Rapid response flow cytometric assay for the detection of antibody 2 responses to SARS-CoV-2
clinical diagnostics immunology/immunity
Authors: D. Lapuente et al.
Journal/ Pre-Print: MedRxiv
Tags: Immunology/Immunity, Clinical/ Diagnostics
1. Development of a flow cytometric assay to test for IgG and IgM against SARS-CoV-2 spike protein
2. Specific and sensitive identification of seropositive individuals
3. No cross-reactivity with antibodies against other coronaviruses e.g. common cold CoVs
The authors developed a diagnostic tool based on flow cytometry for identification of seropositive individuals by expressing the SARS-CoV-2 spike protein in a cell line. Specific IgG or IgM from patient sera that bind to these cells are then labelled with a secondary antibody and MFI recorded. Patients with PCR-confirmed SARS-CoV-2 were 100% positive for IgG and the majority positive for IgM, whereas all but two uninfected individuals tested negative. Sera from patients with confirmed endemic infection by other human coronaviruses did not test positive in this assay.
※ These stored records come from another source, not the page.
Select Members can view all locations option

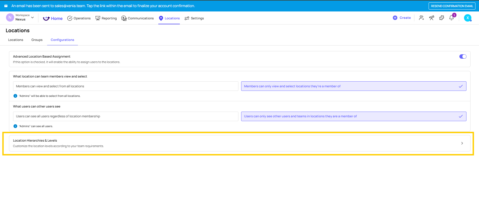tap(126, 86)
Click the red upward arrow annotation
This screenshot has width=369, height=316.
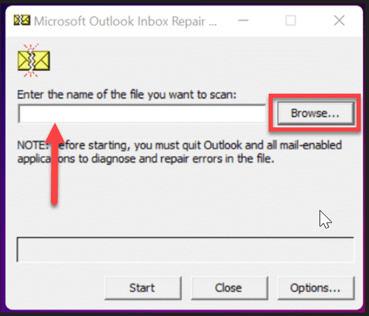point(54,164)
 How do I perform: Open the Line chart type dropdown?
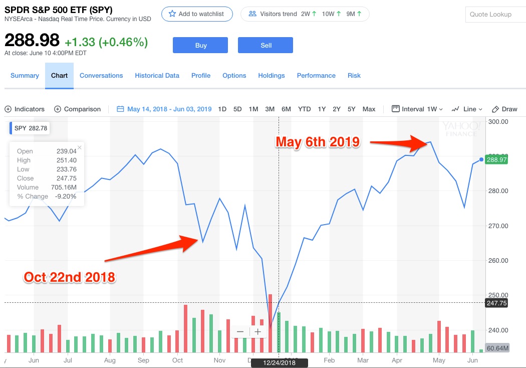467,109
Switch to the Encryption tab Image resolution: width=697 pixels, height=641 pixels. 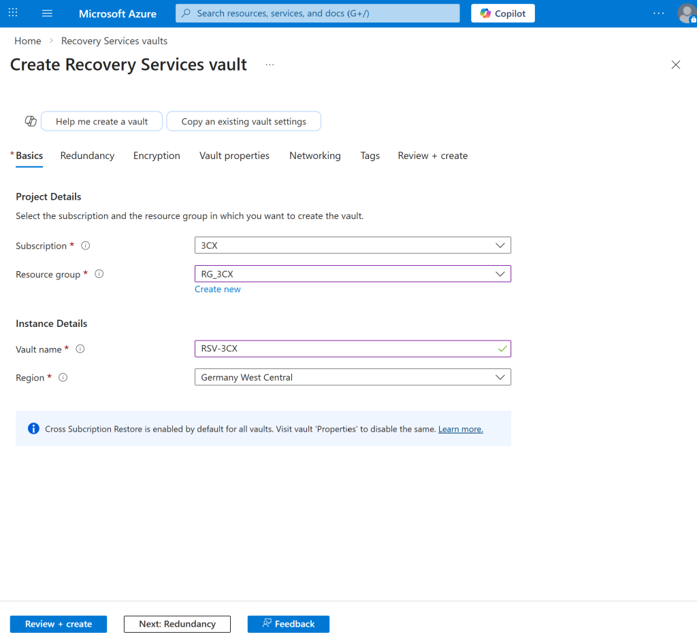(x=157, y=156)
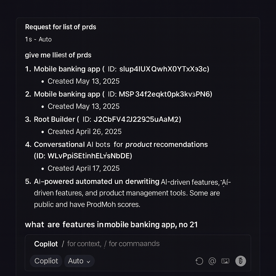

Comparison with commercially available kits showed this assay to be more sensitive than ELISA and CLIA, correctly identifying more positive individuals.
Impact for SARS-CoV2/COVID19 research efforts
Develop diagnostic tools for SARS-CoV2/COVID19
· In vitro study
· Patient Case study
Strengths and limitations of the paper
Novelty: Even though reliable tests for antibody detection are already available, the authors provide another method that is independent of kit availability and may be more sensitive.
Standing in the field: Antibodies against S1 are thought to be most protective, justifying their focus on this one viral protein.
Appropriate statistics: No statistics used, but flow cytometry gating and MFI comparisons are appropriately controlled
Viral model used: pCG1_CoV_2019-S plasmid encoding the codon-optimized sequence of the SARS-CoV96 2 S protein
Translatability: Might have potential in antibody detection in regions with restricted ELISA kit availability
Main limitations: Creating S1-expressing HEK293T cells and the subsequent flow cytometric analysis might outweigh the advantage of not having to purchase a kit.
They do not address whether the two pre-COVID-19 sera that tested positive were false positives or whether it’s a cross-reaction with something they didn’t test for that might be protective against SARS-CoV-2.